What are your must-haves for a spa-like master bathroom? We love this question because there is no wrong answer! Our clients were craving a calm space to start and end their days. So we whipped up a neutral, tone-on-tone sanctuary for them to enjoy for years to come.
Project Freiberg Drive Master Bathroom: BEFORE
Our clients are busy, working professionals and knew that out of all the rooms in their large 90's home, the master bath was a priority to update first. It’s the first space they use in the morning and the last space they use before they rest their heads for the night.
After seeing our client’s home and the state of the master bath, I was left wondering what they wanted their aesthetic story to be. From their perspective, they wanted a "traditional" master bathroom update. But when I shared inspirational images of spaces with traditional lines, finishes and vanities, it wasn't clicking.
We regrouped and had a "come to interior designer moment"! It became clear an exercise in the definition of traditional design vs. transitional was needed.

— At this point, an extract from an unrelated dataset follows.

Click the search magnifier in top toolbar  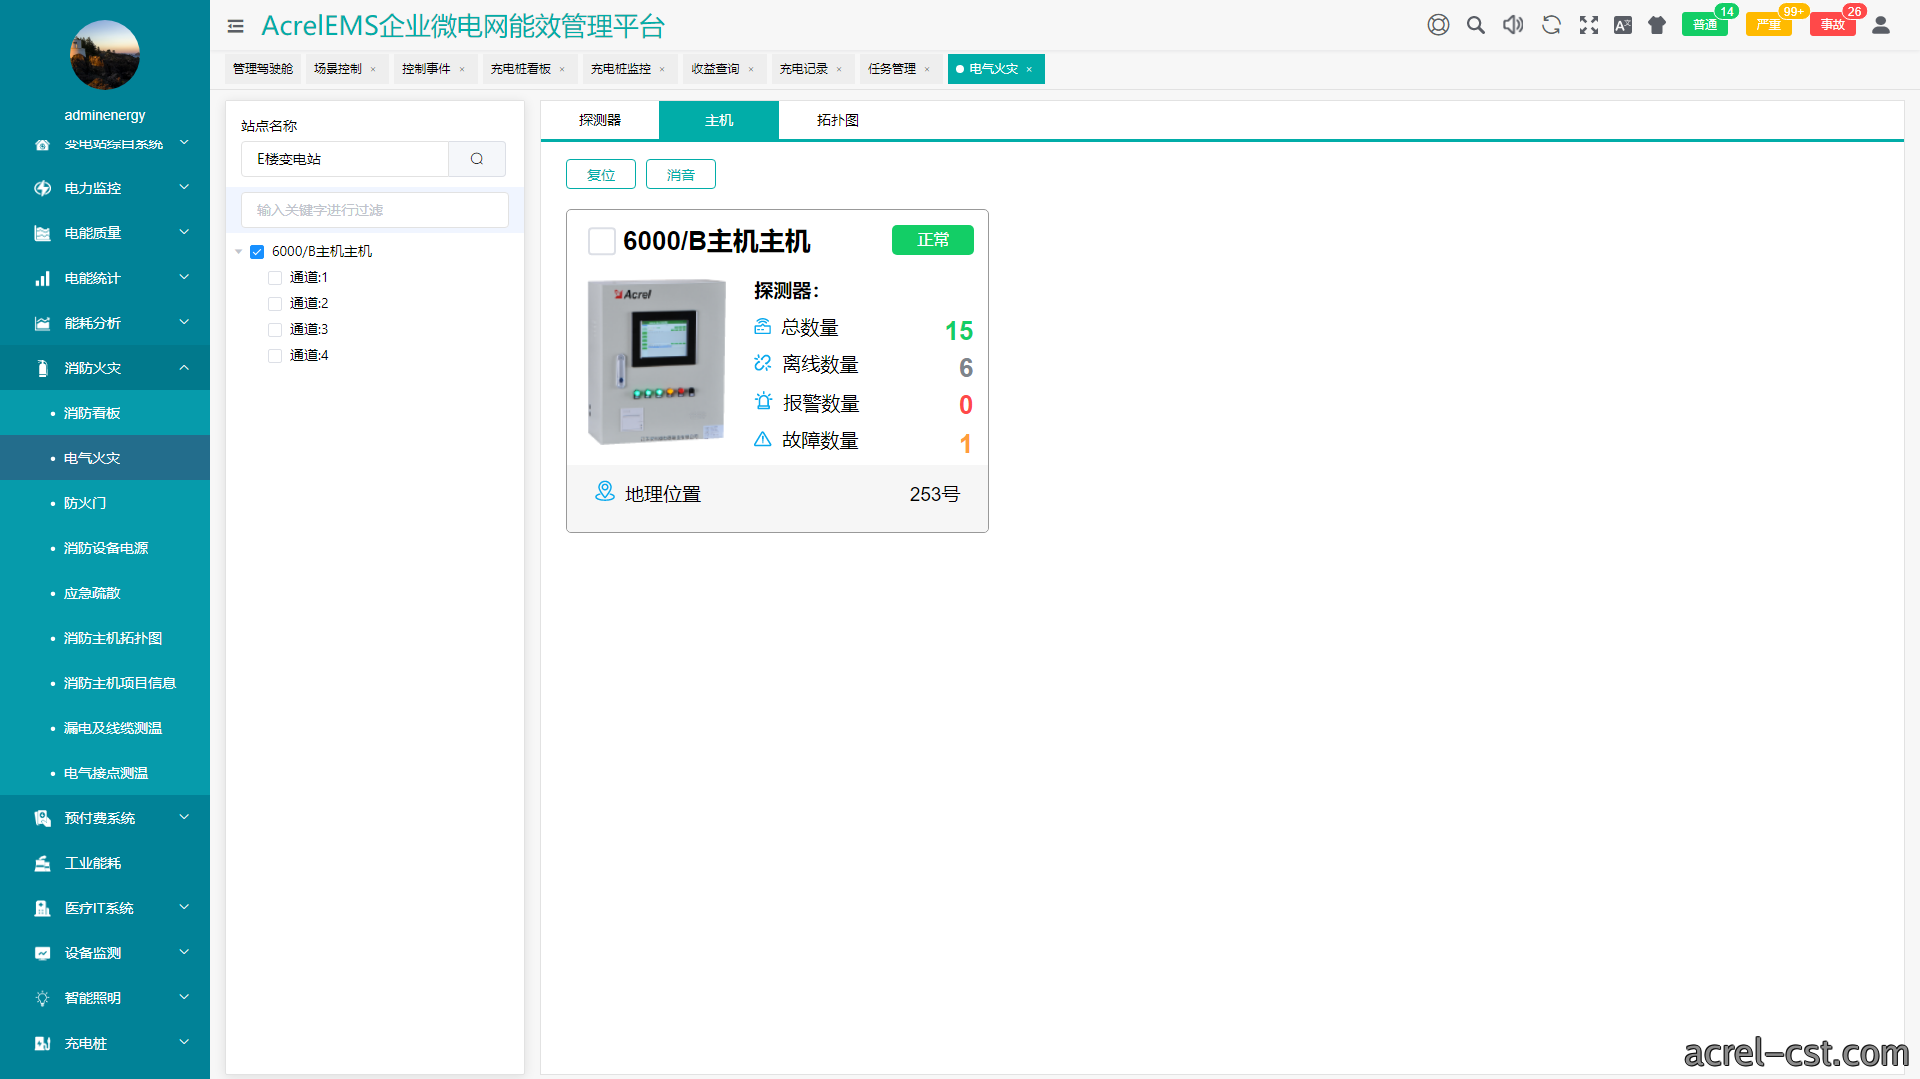pos(1475,25)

Once new inspiration images in the transitional/modern ballpark were shared, the vibes started flowing. Clean lines, warm neutrals, light walls.
The Design Process: AFTER
Now let’s address the floorplan and must haves. Originally, our clients had hopes of keeping the 90’s corner whirlpool tub and too-low cherry wood vanity. My opinion on the aesthetic aside, we wouldn’t be doing our jobs as good designers if we didn’t effectively explain the reasons, from a functionality perspective, why these items should retire. The corner tub took up precious real estate and the vanity was far too low to wash your face comfortably. Luckily, they agreed on all fronts as long as a new whirlpool tub was incorporated, and our plans moved forward.
The dated overhead globe lights also said goodbye and we welcomed chrome sconces flanking his and her mirrors. We adjusted the light placement over the new tub and added the Kelly Wearstler flushmount, which tied in the vanity and its subtle bronze accents brings out the warmth of the wall tile and tumbled stone floors. Having all lights on dimmers was also a priority.
One last non-negotiable — the heated towel rack. Their previous version was a plug-in and our clients preferred the same with the renovation but luckily we convinced them to hardwire from both an aesthetic and function perspective.
As I began to source the finishes of this renovation, I imagined being in a calm, neutral, natural stone spa. A tone-on-tone space that provided the function they requested and the relaxation they desired. I sourced large format tumbled marble to be laid in a versailles pattern for the main floor and a smaller, long hexagon shaped tile (that reminded me of the shape of leaves) for the shower floor.
For contrast, and to balance the black vanity, we used a larger format subway style tile in timberline (a gray/green/beige color). The vanity countertop is Caesarstone Quartz in linen (also used for the shower sills and shelves).
The selected California Faucets chrome fixtures are also in-line with the transitional aesthetic.
Finishing design touches also included updating the trim around the window, door and baseboards to reflect more of a modern style (it was your basic traditional trim prior), painting the room Sherwin Williams Toque White and adding a custom linen roman shade in a similar hue as the wall tile.